LONDON, Nov 3 (Portal) – Tedious manual labour, poor hygiene and lack of access to medical care – these are the conditions facing US basketball star Brittney Griner in a Russian penal colony after she lost her appeal to a nine-year-old girl last week drug penalty.

It’s a world familiar to Maria Alyokhina, a member of the feminist art ensemble Pussy Riot, who spent nearly two years as an inmate for her role in a 2012 punk protest in a Moscow cathedral against President Vladimir Putin.

The first thing to understand, Alekhina said in an interview, is that a penal colony is no ordinary prison.

“This is not a building with cells. It looks like a foreign village, like a Gulag labor camp,” she said, referring to the vast punitive network set up by Soviet dictator Joseph Stalin to isolate and exterminate prisoners.

“Actually, it’s a labor camp, because according to the law, all prisoners have to work. The rather cynical thing about this work is that prisoners usually sew police uniforms and uniforms for the Russian army, with almost no salary.”

The colony was divided into a factory area, where prisoners made clothes and gloves, and a “living area” where, according to Alyokhina, 80 women lived in a room with only three toilets and no hot water.

Griner, a two-time Olympic gold medalist, could soon be transferred to a colony in the absence of another appeal or agreement between Washington and Moscow to trade her for a Russian arms dealer jailed in the United States — a possibility that was floated months ago , but has yet to materialize.

HARD RULES

In a Pussy Riot show that has toured the world and is now set in the UK, Alyokhina relives the memories of her time as an inmate – snow-covered prison yards, plank-like beds, long periods of solitary confinement and punishment for minor infractions such as an unbuttoned coat or a poorly fitted name tag .

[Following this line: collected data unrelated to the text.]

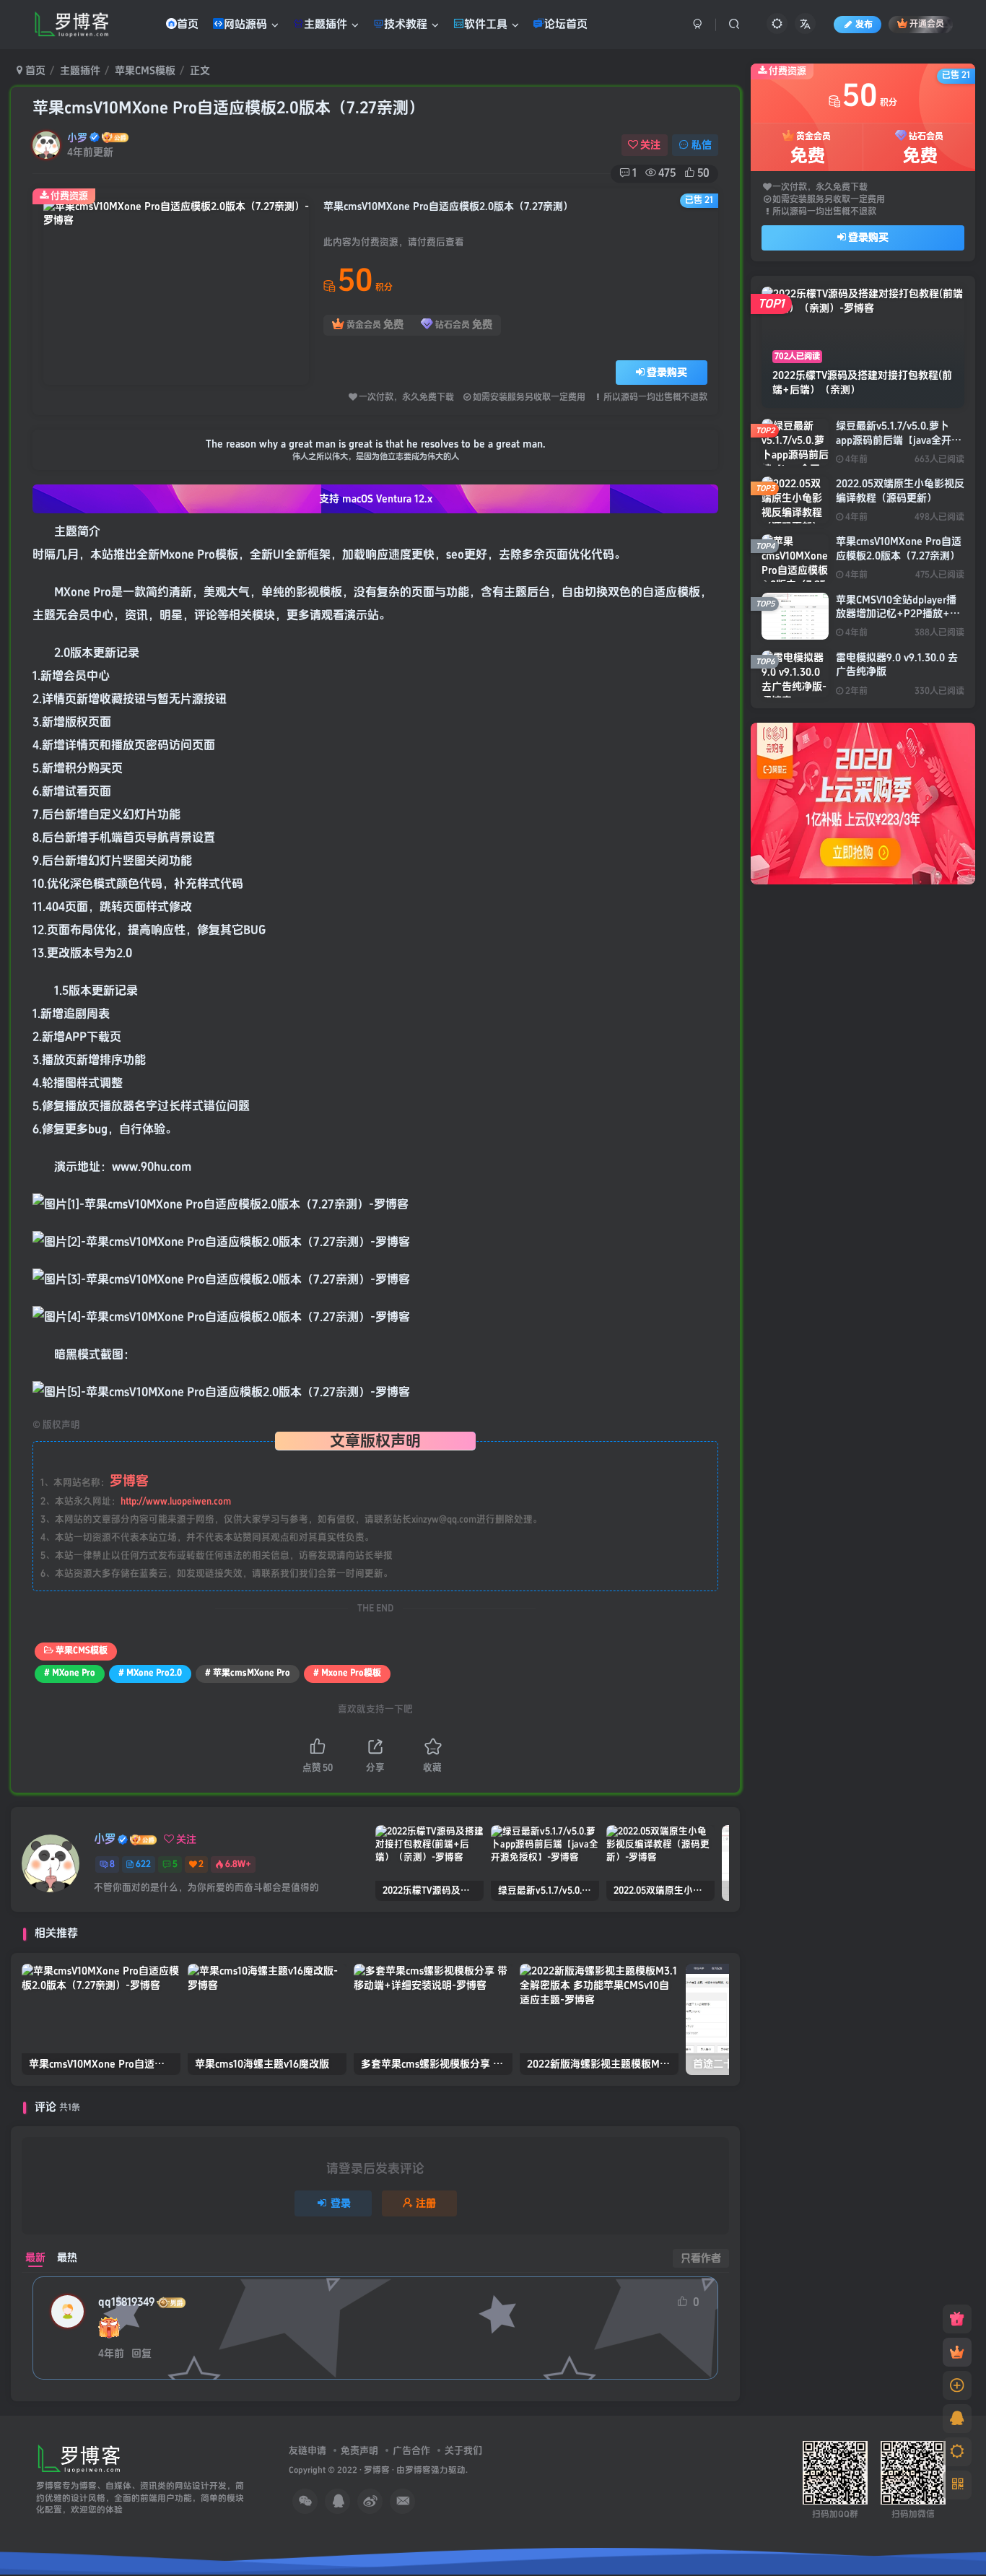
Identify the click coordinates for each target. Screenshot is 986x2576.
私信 (701, 145)
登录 (341, 2203)
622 (143, 1864)
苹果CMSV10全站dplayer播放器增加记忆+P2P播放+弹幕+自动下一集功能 (898, 613)
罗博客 (377, 2470)
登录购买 (667, 372)
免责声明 (359, 2450)
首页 (33, 70)
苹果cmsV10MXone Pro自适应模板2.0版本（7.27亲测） (228, 108)
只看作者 (701, 2258)
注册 (426, 2203)
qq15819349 (126, 2302)
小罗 (77, 137)
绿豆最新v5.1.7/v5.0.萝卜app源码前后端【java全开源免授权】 (898, 439)
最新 (35, 2257)
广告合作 (411, 2450)
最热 (67, 2257)
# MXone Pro (69, 1673)
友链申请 (307, 2450)
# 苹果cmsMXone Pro (247, 1673)
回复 (141, 2353)
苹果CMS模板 (145, 70)
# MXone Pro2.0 (150, 1673)
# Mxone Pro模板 (347, 1673)
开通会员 (926, 24)
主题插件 (80, 70)
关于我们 (463, 2450)
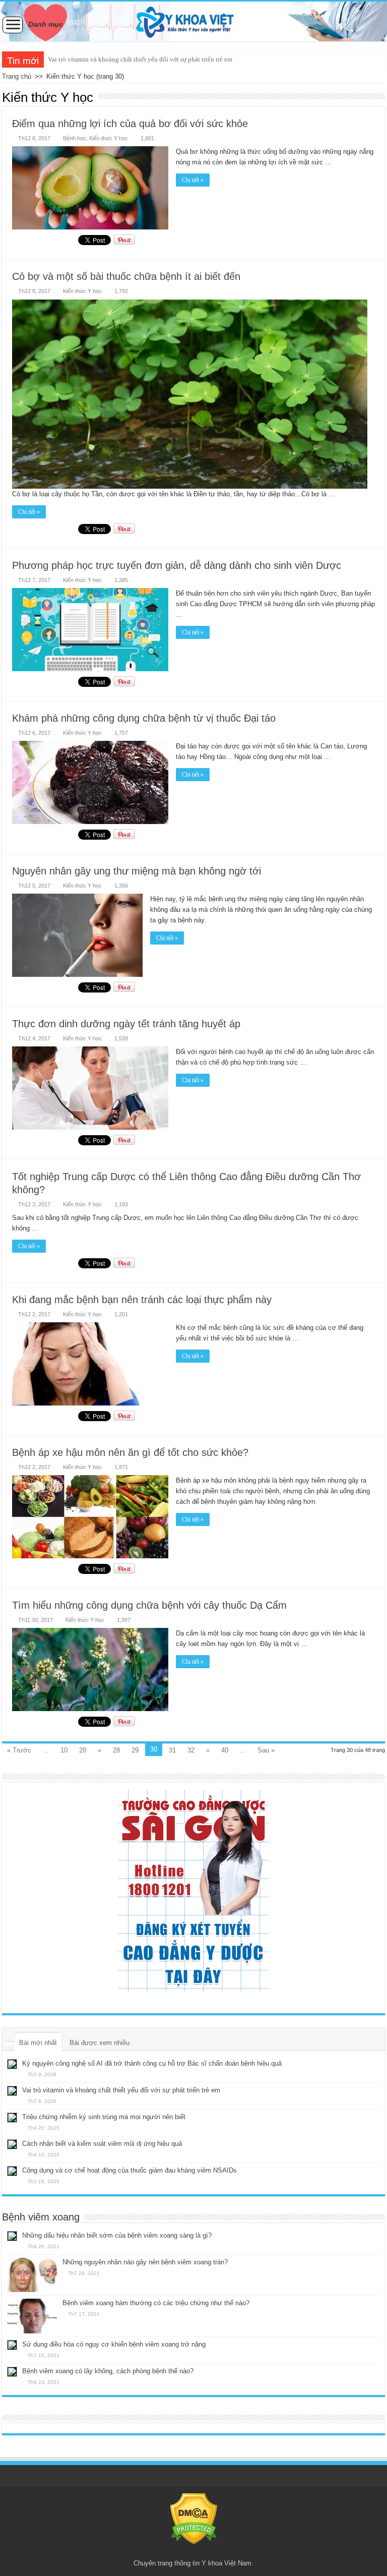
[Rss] (194, 2551)
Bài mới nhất (38, 2042)
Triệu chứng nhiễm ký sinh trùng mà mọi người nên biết (124, 59)
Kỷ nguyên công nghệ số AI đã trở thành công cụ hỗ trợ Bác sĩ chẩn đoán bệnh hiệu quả (152, 2063)
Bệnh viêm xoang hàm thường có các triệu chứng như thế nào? (155, 2303)
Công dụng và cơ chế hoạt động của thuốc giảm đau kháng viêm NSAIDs (129, 2170)
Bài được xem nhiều (100, 2042)
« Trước (19, 1750)
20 (82, 1750)
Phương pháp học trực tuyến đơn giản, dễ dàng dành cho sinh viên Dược (176, 565)
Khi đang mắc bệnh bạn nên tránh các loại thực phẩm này (142, 1299)
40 (224, 1750)
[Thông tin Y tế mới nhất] (193, 21)
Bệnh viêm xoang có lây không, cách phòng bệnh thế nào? (108, 2371)
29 (135, 1750)
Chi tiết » (193, 180)
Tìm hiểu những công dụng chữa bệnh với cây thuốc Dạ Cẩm (149, 1605)
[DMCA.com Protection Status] (193, 2518)
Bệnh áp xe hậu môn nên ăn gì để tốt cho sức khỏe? (130, 1452)
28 (116, 1750)
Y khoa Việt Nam (226, 2563)
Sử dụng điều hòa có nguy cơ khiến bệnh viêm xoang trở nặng (114, 2344)
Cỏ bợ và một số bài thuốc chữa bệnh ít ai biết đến (126, 276)
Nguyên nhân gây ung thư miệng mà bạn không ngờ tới (136, 870)
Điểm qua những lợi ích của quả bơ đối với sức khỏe (130, 123)
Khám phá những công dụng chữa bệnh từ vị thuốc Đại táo (144, 718)
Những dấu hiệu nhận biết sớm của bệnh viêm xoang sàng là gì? (117, 2235)
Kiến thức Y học (108, 138)
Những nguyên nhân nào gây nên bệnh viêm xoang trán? (145, 2262)
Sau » (266, 1750)
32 (191, 1750)
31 (172, 1750)
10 (64, 1750)
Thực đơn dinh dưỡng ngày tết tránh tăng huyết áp (126, 1023)
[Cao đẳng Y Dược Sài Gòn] (193, 1891)
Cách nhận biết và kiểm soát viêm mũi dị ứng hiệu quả (102, 2143)
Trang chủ (16, 76)
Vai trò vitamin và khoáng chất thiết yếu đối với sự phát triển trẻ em (121, 2090)
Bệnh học (74, 138)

She was constantly filmed by prison guards “because I’m a ‘famous provocateur,'” she added.

The Russian Prison Service did not respond to a request for comment on this article.

Yelena, a recent penal colony inmate, described a regime similar to that of Alekhina a decade earlier.

Yelena, 34, served eight years in a Siberian colony after being convicted of drug possession. She said she was paid about 1,000 rubles (US$16) a month for 10 to 12 hours of daily work at a sewing workshop.

“Girls with strong, athletic builds often get much heavier jobs. For example, they load flour sacks for a prison bakery or unload mountains of coal,” she says.

Prisoners could be punished for inexplicable “offenses,” such as leaving a wristwatch on a bedside table. The ultimate sanction was solitary confinement known as “the Vatican.”

“Just as the Vatican is a state within a state, solitary confinement is a prison within a prison,” Yelena said.

A gynecologist paid monthly visits to her colony, which held more than 800 women.

“They do the math, what are the odds of getting through to a doctor? Virtually zero,” she said.

LANGUAGE BARRIER

It is more difficult for a foreigner with little or no Russian to navigate the system and deal with the isolation.

The brother of Paul Whelan, a former US Marine serving 16 years in a Russian penal colony on espionage charges which he denies, said he has a 15-minute phone call to his parents every day and cannot call other family members or friends and has no access to email or the internet.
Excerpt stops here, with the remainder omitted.